- _TASK DESCRIPTION_: Recast the items below as a Markdown table with two columns, Row and Line: number each nonblank line in order, leave out blank lines, and leave out the pictures.
>>
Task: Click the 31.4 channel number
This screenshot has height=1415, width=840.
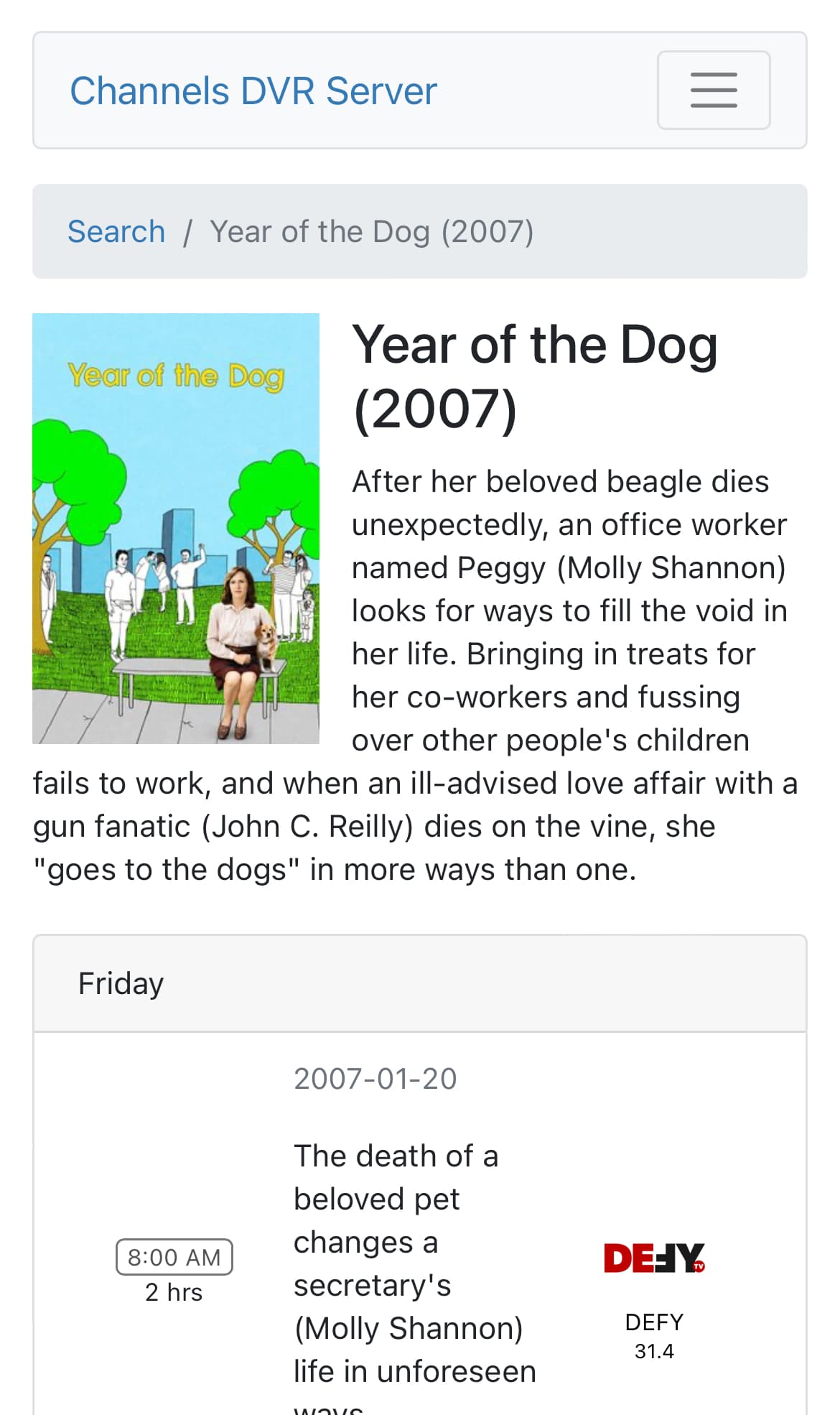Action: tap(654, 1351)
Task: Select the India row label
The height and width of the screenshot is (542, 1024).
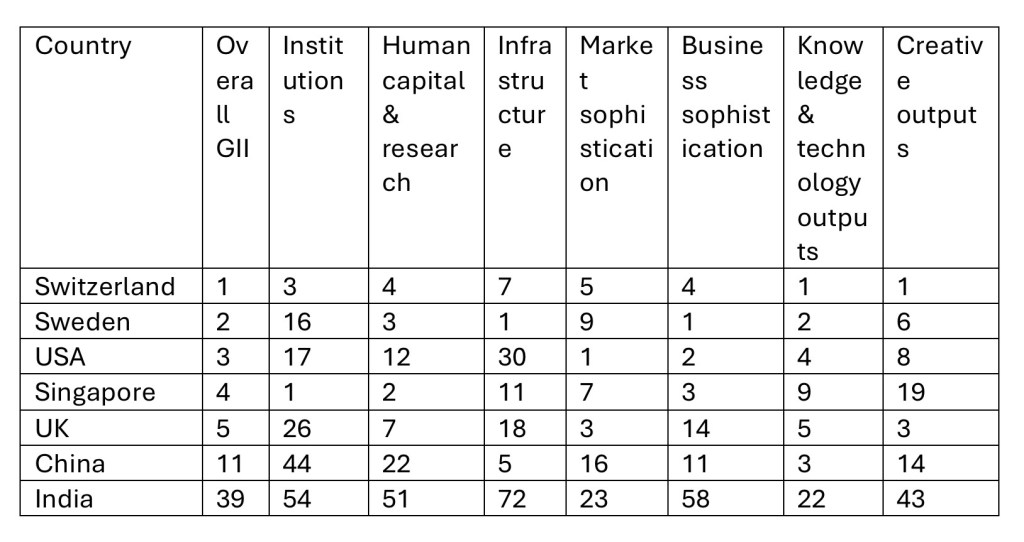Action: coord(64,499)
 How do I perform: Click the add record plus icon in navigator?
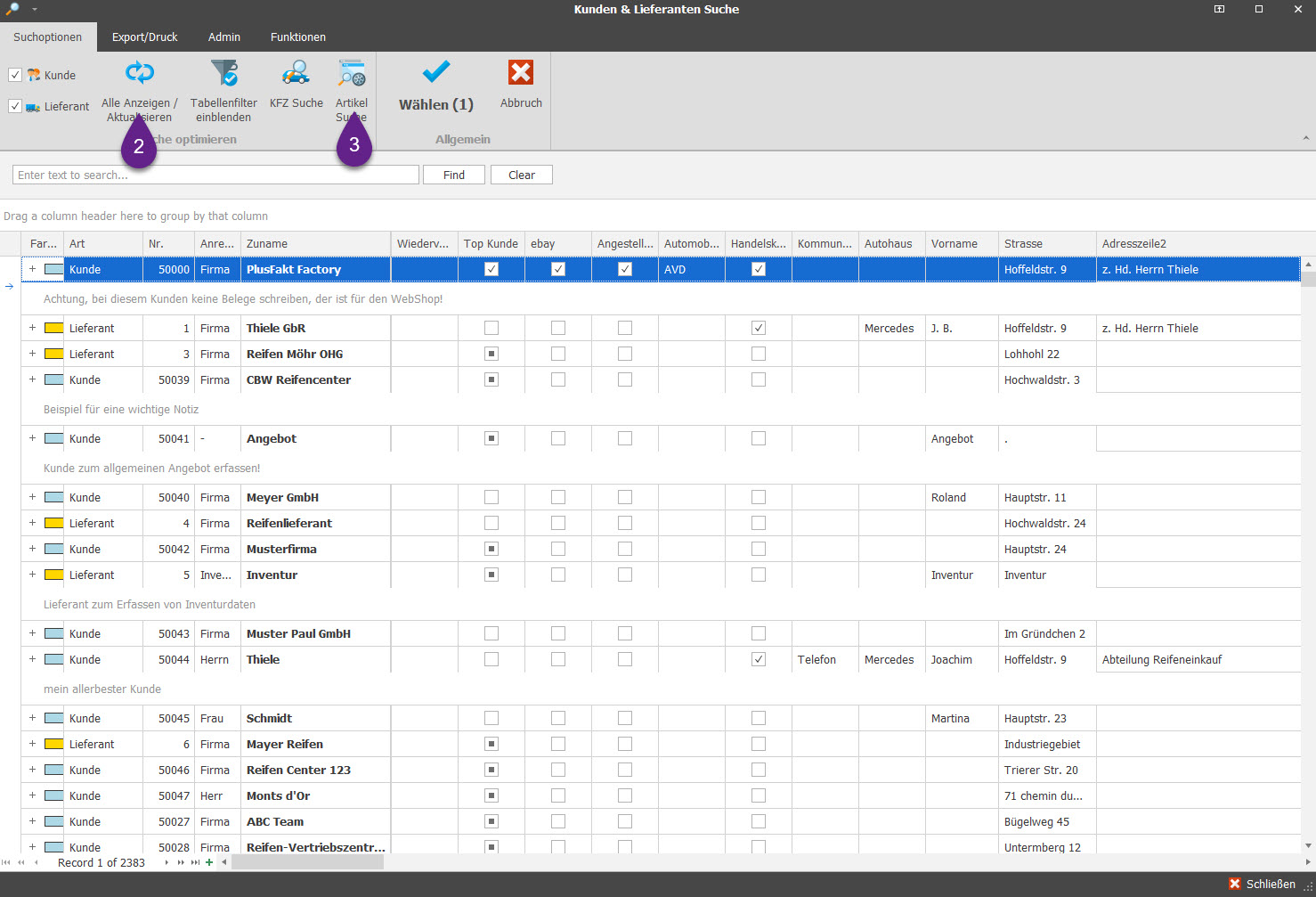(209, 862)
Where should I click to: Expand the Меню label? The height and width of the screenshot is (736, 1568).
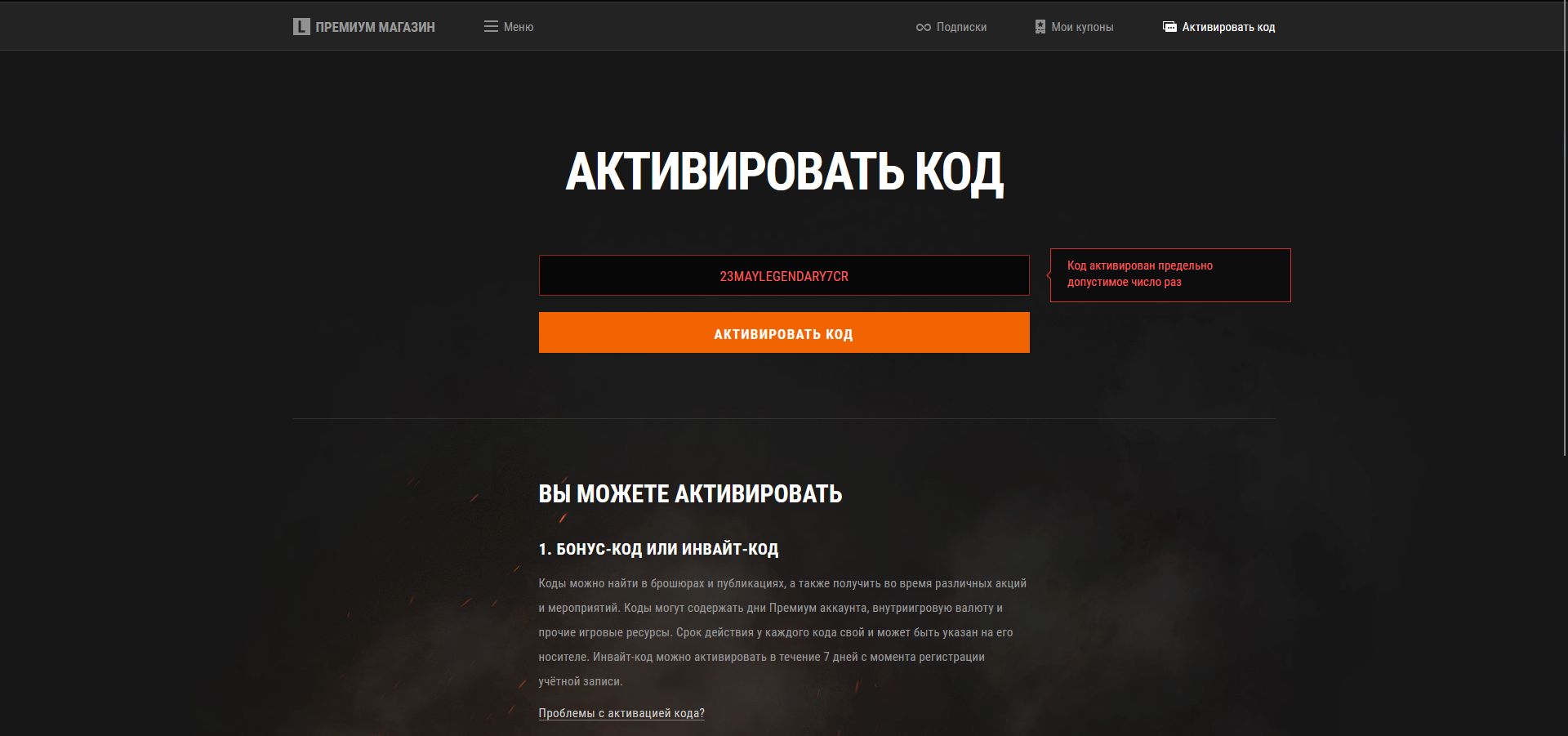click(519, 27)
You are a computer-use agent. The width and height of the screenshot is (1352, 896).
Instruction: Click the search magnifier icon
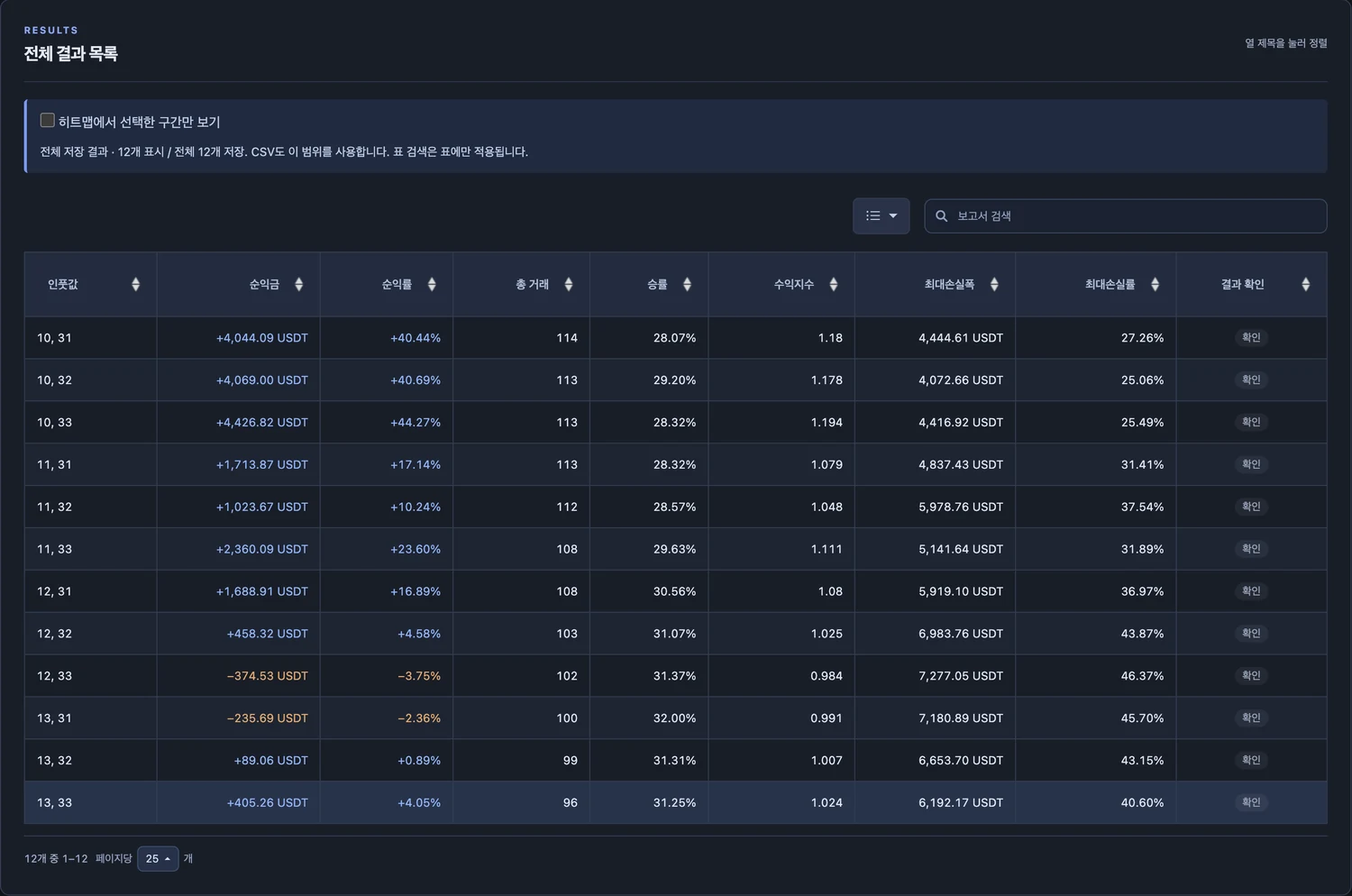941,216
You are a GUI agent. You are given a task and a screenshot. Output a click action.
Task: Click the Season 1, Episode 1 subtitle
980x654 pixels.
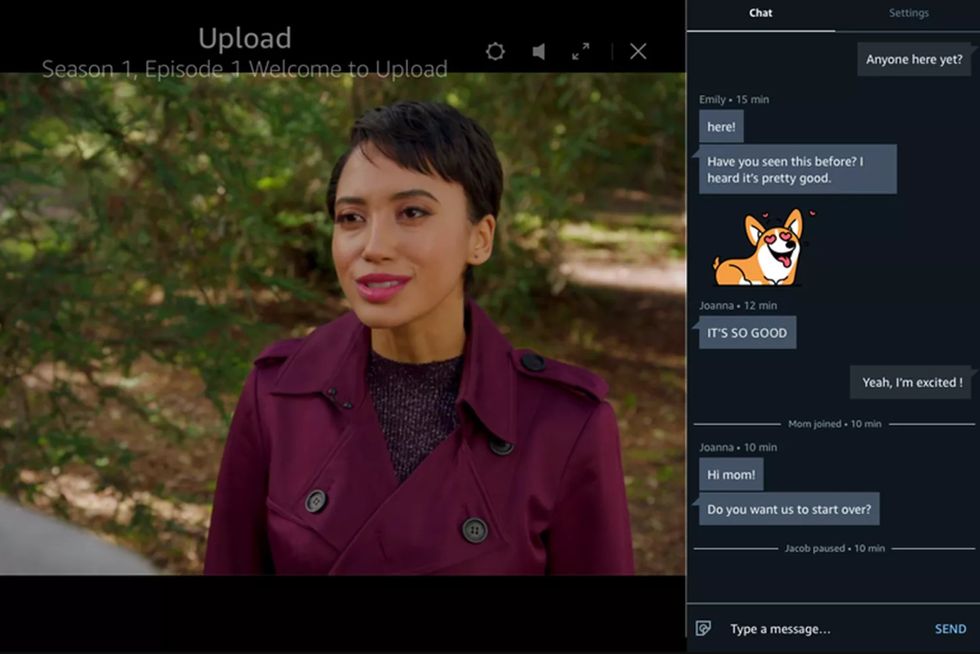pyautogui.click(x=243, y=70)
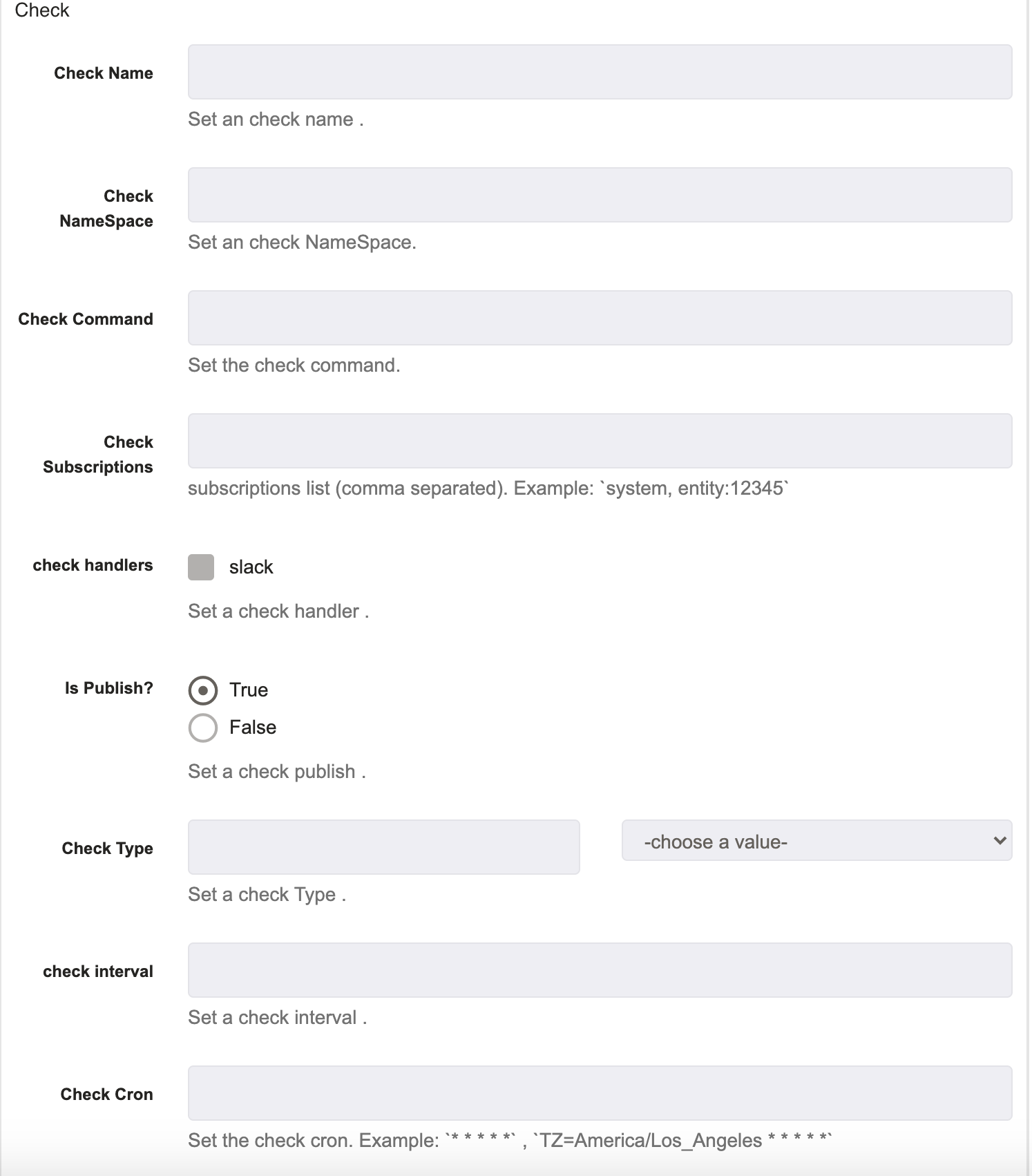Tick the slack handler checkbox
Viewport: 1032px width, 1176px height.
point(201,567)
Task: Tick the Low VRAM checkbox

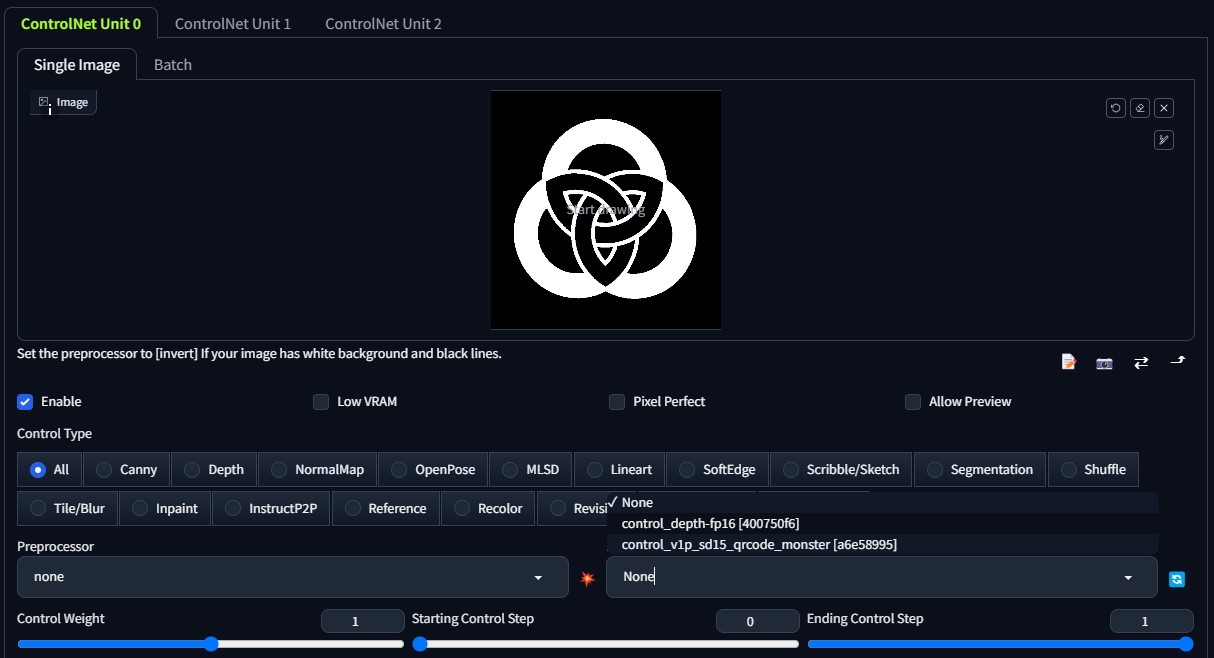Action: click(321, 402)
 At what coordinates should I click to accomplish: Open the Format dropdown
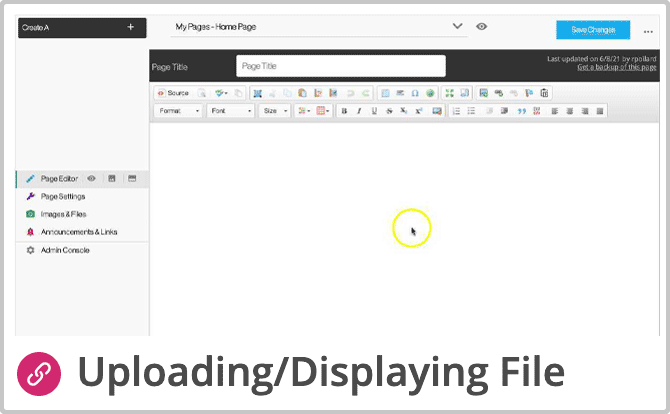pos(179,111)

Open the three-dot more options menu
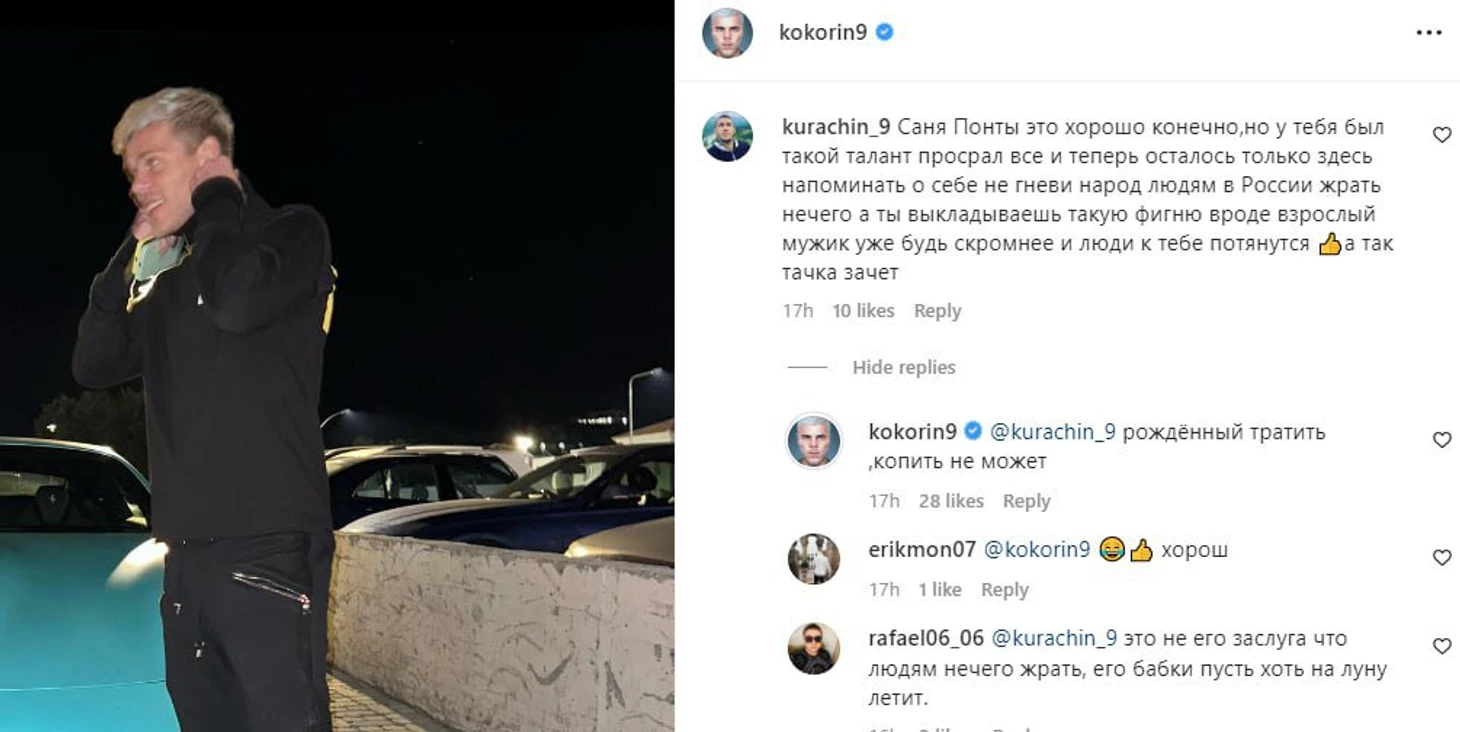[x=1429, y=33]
<<
- _ANSWER IN FULL_:
| Row | Line |
|---|---|
| 1 | Task: Click the 31.4 channel number |
| 2 | This screenshot has height=1415, width=840. |
| 3 | Action: tap(654, 1351) |
| 4 | Task: Select the India row label |
| 5 | The height and width of the screenshot is (542, 1024). |
| 6 | Action: coord(64,499) |
| 7 |  How do I perform: Click the add record plus icon in navigator? |
| 8 | (209, 862) |
| 9 | Where should I click to: Expand the Меню label? The height and width of the screenshot is (736, 1568). |
| 10 | click(519, 27) |
| 11 | You are a computer-use agent. The width and height of the screenshot is (1352, 896). |
| 12 | Instruction: Click the search magnifier icon |
| 13 | 941,216 |
| 14 | You are a GUI agent. You are given a task and a screenshot. Output a click action. |
| 15 | Task: Click the Season 1, Episode 1 subtitle |
| 16 | 980x654 pixels. |
| 17 | pyautogui.click(x=243, y=70) |
| 18 | Tick the slack handler checkbox |
| 19 | Viewport: 1032px width, 1176px height. |
| 20 | point(201,567) |
| 21 | Task: Tick the Low VRAM checkbox |
| 22 | Action: click(321, 402) |
| 23 |  At what coordinates should I click to accomplish: Open the Format dropdown |
| 24 | pos(179,111) |
| 25 | Open the three-dot more options menu |
| 26 | [x=1429, y=33] |